表示された項目をクリックしてゆくと、コマンドのログを確認できる画面に遷移できます。実行してから1分ほど経過すると、緑色のチェックマークになり成功したことが分かります。
正常でないフローをアップロード
次に以下のようなhttp inノードとhttp responseノードがワイヤーで繋がれていないフローを作成し、GitHubリポジトリにアップロードしてみます。
アップロードするとすぐにGitHub Acitonsが動きだし、エラーのコミットとなるでしょう。

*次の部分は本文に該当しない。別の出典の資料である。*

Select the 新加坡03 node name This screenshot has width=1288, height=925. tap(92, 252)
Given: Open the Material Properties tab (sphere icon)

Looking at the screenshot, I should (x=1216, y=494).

中のログを確認すると、「HTTP In node does not reach an HTTP Response node」と「Unconnected HTTP Response node」というエラーが表示されており、http inノードとhttp responseノードがうまく接続されていないことが分かります。
最後に
フローリンターを用いることで、開発チームの暗黙のルールを設定ファイルに明記でき、後からチームに参加するメンバも開発ルールに沿っていない場合に自身で気づくことができるようになります。フローリンターの設定は、チームでフローを開発する際に、必須のリポジトリ設定ですので覚えておくと良いでしょう。